# [Work to be completed]
Reproduce verbatim the passage from the raspberry tart text below, starting with "Why You'll Love" and going on through "for beginner bakers.".

# [Text segment]
Few desserts capture the essence of summer quite like a Summer Raspberry Tart. With its buttery crust, silky vanilla custard, and vibrant fresh raspberries on top, every bite is a celebration of warm weather and ripe, juicy berries.

I first made this tart for a friend's garden party, and it was gone before I could even sneak a second slice. Since then, it's become my signature summer dessert. Elegant yet easy to make, it's the perfect ending to any backyard barbecue or weekend brunch.
There’s something undeniably satisfying about the contrast between the crisp tart shell and the cool, creamy filling. Add a mound of glistening raspberries on top, and you've got a showstopper that tastes as good as it looks.
Let’s dive into all the reasons you’ll fall in love with this Summer Raspberry Tart.
Why You'll Love This Summer Raspberry Tart
This tart is more than just a pretty dessert – it's a summer staple that never fails to impress.
First off, it's surprisingly simple to make. While it looks like something from a fancy bakery, each component is straightforward and manageable, even for beginner bakers.
It’s also make-ahead friendly. You can prepare the crust and custard in advance, then assemble everything just before serving. This makes it perfect for entertaining without the last-minute stress.
And let’s not forget how deliciously fresh it tastes. The tartness of the raspberries balances beautifully with the sweet, creamy filling and flaky crust. It’s light yet indulgent—just the thing you want after a sunny afternoon meal.

# [Listing]
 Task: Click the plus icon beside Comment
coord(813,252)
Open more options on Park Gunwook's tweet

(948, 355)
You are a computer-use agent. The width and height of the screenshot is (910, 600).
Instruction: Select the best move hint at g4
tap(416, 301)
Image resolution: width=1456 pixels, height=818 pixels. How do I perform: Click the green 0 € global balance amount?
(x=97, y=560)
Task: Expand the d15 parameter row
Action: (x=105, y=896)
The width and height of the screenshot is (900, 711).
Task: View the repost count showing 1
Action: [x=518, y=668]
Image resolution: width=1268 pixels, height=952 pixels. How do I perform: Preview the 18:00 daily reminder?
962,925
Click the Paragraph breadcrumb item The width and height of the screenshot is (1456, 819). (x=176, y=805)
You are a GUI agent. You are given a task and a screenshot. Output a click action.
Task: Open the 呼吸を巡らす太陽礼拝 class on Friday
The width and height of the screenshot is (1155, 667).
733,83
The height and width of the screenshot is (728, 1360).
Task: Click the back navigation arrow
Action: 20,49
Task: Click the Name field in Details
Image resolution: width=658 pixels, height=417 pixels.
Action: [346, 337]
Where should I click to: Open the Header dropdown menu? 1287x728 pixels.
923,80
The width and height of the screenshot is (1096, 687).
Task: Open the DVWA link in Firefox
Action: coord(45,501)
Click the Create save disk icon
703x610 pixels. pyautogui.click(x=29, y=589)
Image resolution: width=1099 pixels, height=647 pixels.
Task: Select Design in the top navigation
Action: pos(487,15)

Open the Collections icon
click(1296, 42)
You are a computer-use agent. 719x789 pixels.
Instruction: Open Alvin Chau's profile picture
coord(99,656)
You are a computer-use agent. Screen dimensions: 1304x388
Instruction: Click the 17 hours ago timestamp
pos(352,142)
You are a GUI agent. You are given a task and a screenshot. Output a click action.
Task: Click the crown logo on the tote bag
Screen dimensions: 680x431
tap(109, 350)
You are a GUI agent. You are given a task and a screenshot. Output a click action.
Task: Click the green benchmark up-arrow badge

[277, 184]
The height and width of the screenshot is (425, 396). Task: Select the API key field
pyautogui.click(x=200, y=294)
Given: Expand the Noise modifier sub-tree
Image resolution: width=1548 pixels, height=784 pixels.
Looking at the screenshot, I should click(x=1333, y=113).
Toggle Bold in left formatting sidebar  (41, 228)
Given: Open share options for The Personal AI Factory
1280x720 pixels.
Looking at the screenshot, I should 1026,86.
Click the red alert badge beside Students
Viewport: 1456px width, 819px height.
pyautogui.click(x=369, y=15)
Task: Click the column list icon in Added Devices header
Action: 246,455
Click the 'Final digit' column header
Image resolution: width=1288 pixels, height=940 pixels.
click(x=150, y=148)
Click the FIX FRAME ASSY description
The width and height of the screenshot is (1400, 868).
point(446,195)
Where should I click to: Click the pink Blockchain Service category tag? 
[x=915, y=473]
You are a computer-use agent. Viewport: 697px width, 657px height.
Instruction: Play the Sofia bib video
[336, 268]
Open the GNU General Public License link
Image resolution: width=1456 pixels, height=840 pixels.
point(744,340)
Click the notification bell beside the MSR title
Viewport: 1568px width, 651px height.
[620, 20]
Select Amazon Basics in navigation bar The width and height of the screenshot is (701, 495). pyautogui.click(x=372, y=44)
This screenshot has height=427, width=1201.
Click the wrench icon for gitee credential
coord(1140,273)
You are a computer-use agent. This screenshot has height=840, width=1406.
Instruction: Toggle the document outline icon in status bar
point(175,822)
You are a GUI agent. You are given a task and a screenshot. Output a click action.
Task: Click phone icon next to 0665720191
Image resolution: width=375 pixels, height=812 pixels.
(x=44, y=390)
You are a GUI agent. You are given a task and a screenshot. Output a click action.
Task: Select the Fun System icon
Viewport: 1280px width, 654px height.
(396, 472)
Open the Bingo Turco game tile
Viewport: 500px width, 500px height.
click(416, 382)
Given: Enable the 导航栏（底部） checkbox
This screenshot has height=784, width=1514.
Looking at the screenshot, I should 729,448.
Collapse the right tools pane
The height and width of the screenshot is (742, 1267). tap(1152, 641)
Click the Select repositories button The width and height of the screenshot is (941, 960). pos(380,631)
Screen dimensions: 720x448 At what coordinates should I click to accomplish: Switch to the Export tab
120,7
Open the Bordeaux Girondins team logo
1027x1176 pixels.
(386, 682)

# [In response]
Why You'll Love This Summer Raspberry Tart
This tart is more than just a pretty dessert – it's a summer staple that never fails to impress.
First off, it's surprisingly simple to make. While it looks like something from a fancy bakery, each component is straightforward and manageable, even for beginner bakers.